■ Aim of the exercise: Using the entries that follow, write out the line containing "You are a GUI", the line containing "The width and height of the screenshot is (2000, 1250).", and every line between them, exactly and nothing else.

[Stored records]
:::::
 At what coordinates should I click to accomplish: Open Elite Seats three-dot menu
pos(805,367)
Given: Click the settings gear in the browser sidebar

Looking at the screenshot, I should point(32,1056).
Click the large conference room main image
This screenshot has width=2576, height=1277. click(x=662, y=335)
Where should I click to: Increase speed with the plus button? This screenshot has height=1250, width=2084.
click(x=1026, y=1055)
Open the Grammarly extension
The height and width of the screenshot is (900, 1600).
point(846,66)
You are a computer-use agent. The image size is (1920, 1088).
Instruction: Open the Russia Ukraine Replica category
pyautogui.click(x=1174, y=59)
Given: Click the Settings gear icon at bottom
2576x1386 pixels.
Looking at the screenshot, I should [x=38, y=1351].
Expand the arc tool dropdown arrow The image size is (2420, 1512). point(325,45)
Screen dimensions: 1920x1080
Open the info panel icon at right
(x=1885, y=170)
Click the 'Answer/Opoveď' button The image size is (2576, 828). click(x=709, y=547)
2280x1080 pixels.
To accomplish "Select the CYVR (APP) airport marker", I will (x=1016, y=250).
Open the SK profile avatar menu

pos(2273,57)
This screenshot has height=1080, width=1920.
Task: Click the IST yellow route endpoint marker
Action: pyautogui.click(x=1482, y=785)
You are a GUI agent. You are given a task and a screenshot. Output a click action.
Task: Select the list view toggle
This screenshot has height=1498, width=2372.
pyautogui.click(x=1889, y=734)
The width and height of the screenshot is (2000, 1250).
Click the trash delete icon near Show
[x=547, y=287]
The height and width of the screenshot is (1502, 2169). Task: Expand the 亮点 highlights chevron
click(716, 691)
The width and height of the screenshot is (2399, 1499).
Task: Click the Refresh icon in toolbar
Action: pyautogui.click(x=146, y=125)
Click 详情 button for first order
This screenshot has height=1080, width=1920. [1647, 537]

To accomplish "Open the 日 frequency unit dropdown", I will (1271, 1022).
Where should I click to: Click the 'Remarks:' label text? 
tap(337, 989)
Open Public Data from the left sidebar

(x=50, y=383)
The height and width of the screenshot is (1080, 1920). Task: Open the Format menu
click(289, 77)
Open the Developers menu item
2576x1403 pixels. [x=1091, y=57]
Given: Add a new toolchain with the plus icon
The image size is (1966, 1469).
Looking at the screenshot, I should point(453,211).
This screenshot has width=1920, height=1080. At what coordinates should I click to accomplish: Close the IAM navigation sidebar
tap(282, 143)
:::::
■ Exercise solution:
You are a GUI agent. You are given a task and a screenshot. Output a click action.
Task: Select the list view toggle
This screenshot has height=1498, width=2372.
pyautogui.click(x=1889, y=734)
The width and height of the screenshot is (2000, 1250).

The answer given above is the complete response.